### Data for processing
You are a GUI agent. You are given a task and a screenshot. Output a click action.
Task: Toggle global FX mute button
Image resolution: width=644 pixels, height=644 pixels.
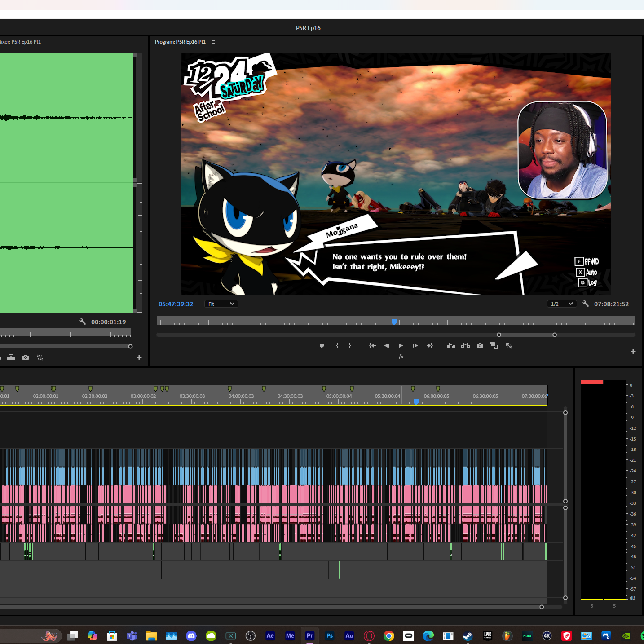coord(401,357)
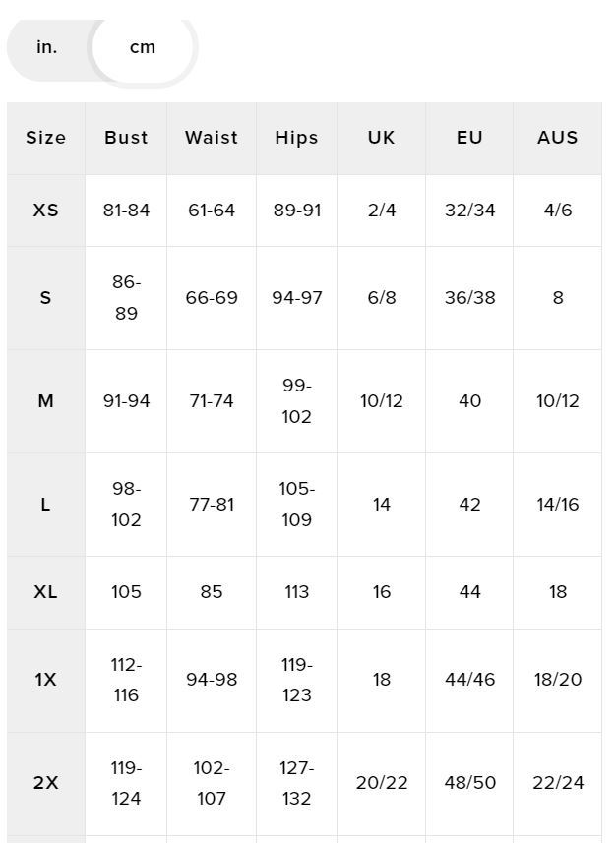Select the S size row label
Image resolution: width=616 pixels, height=843 pixels.
pyautogui.click(x=46, y=298)
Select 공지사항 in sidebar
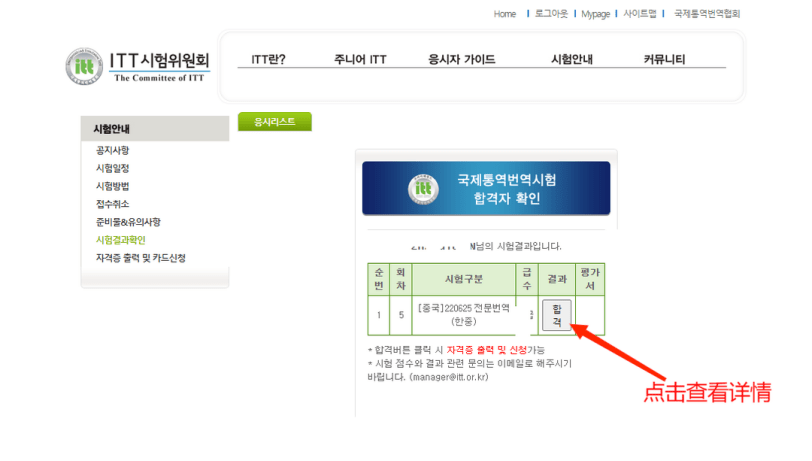The height and width of the screenshot is (461, 812). coord(112,150)
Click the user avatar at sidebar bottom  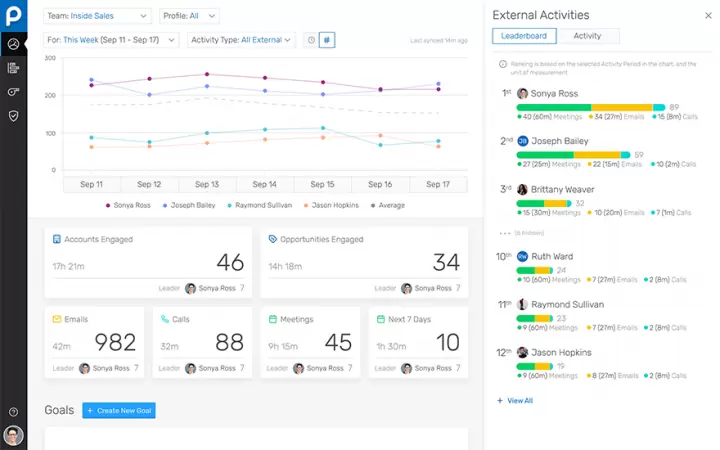[x=13, y=436]
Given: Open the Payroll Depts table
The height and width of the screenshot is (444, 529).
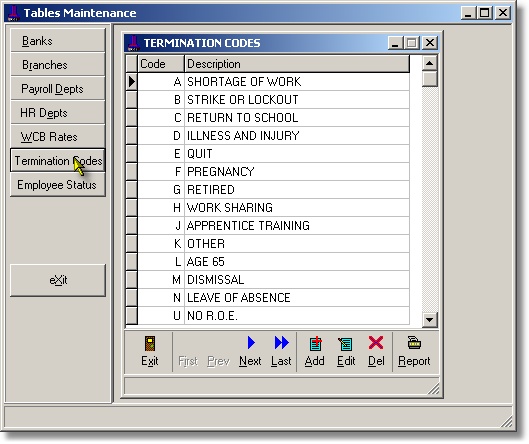Looking at the screenshot, I should pyautogui.click(x=58, y=89).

### Task
Exactly the lines from the one with "The height and width of the screenshot is (444, 529)." to the last line of the listing are wanted, both ends included and pictures excluded.

### Exercise output
The height and width of the screenshot is (444, 529).
Looking at the screenshot, I should pyautogui.click(x=58, y=89).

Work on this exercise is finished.